At the macro level, they represent a way to organize a much larger group of business, operating and technical services that have been explicitly discussed in NSF EarthCube efforts over the last 3-4 years. We then derive these outputs from analysis and associate them to the most important business drivers.
Check out this “draft” relationship of capabilities drivers and rational
Rationale | Drivers | |
Engage | The best way to create communities and identify common needs and objectives, begin to build trust and value awareness; bring the respective communities into an environment where they can build out their efforts and sustain collaborative approaches. | Agency (how to navigate planned versus emergent change), intellectual property rights, infrastructure winners and losers, agreement on data storage, preservation, curation policies and procedures, incentives to share data and data sharing policies, and trust between data generators and data users. |
Encourage | The best models to incentivize scientist’s and data producers to participate and collaborate. Xentity have developed game theory based approaches and large scale customer relationship management solutions | Social and cultural challenges: Motivations and incentives, self-selected or closely-held leadership, levels of participation, types of organizations, and collaboration among domain and IT specialists) |
Enable | The most costly data processing obstacles – The lowest common denominator – highest impact problem. A common problem found in shared service environments.

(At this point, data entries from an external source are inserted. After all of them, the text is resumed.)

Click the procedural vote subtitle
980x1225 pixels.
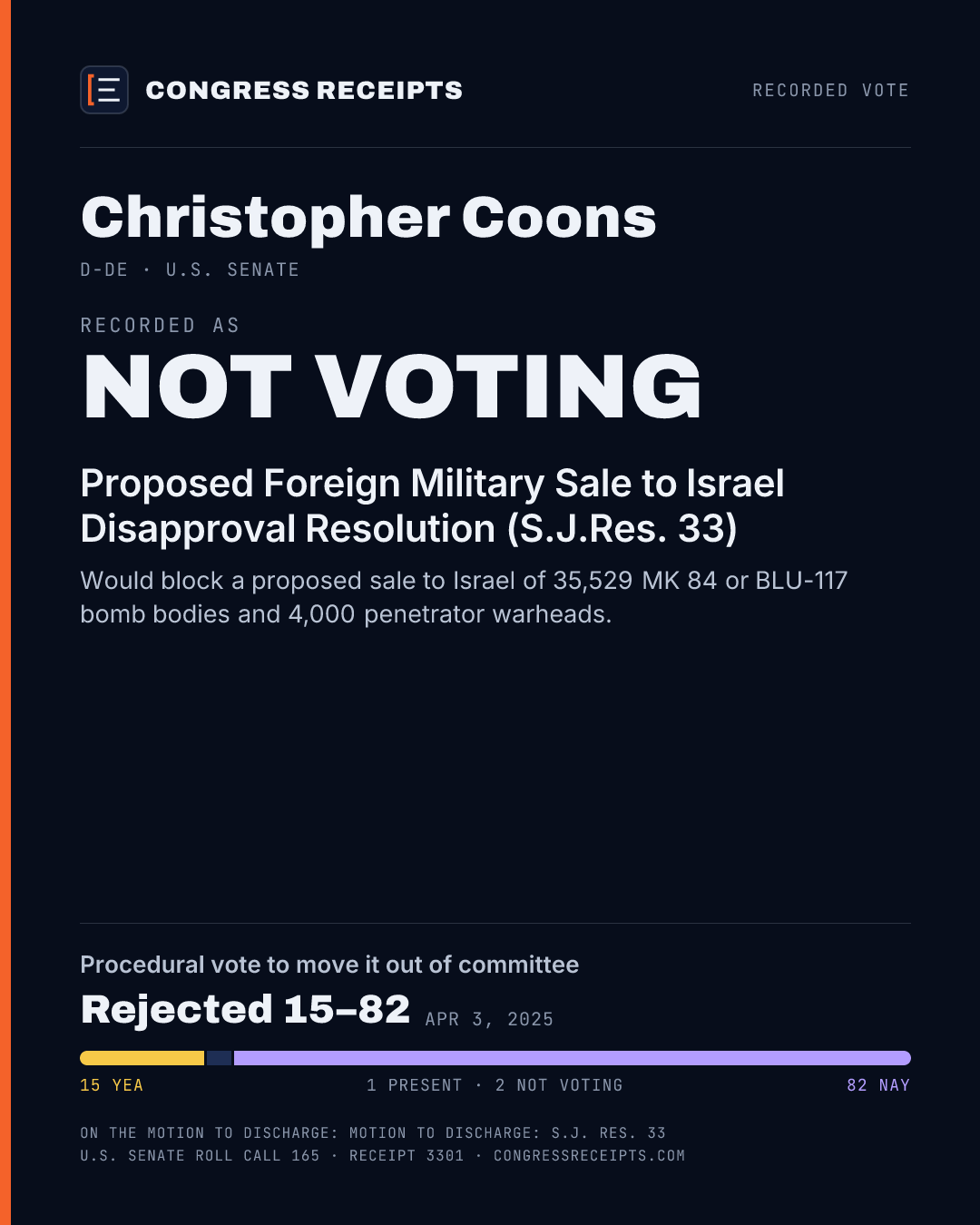tap(329, 964)
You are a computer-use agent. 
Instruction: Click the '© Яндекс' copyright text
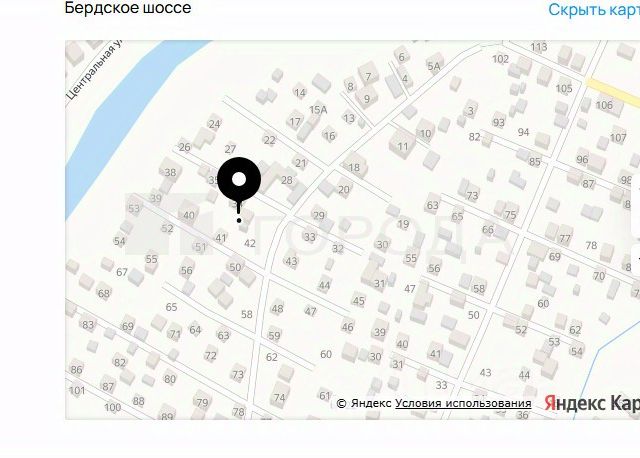(364, 403)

We have developed enterprise service analysis tools for cost benefit for the DOI geospatial community, so we have seen this work | 80% of scientist data needs can be expressed as standard data product, and 80 % of scientist time is spent getting data into proper form for research analysis |
Execute | A governance model that will increase the “edge effect” between the legacy and future capabilities and a very diverse set of communities. Simple planning capabilities that empower scientist to work complex cross disciplines ideas amongst themselves, define work and coordinate with the power of the crowd. We have designed collaborative environments and crowd based frameworks for data collection and analysis with corresponding performance management system. | Conceptual and procedural challenges: Time (short-term funding decisions versus the long-term time-scale needed for infrastructures to grow); Scale (choices between worldwide interoperability and local optimization); |
So Why Don’t We Do It?
Well, this introduces an outside approach into a closed knit geoscience community. This community typically solves problems for themselves. Having a facilitated method from outside consulting or even teaming with agency operations who have begun moving this route for their national geospatial data assets is not seen as something fits their culture. We are still learning of hybrid ways we can use to collaborate. In doing so, help the geoscientists setup such a framework. But for now, it is still a bit foreign of a concept, and while there is some awareness by the geoscientist community to adopt models that work for other sectors, industries, operational models, the lack of familiarity is causing a lot of hesitation, which goes back to the earn trust factor and finding ways to demonstrate value.
But, we will keep plugging away, connecting with the geoscience community in hopes that we can help them advance their infrastructure, data, and integration to improve earth science initiatives. As lovers of data, we at Xentity dedicate ourselves to such. Until then, we will remain one of the few top nations without an operational, enterprise national geoscience infrastructure.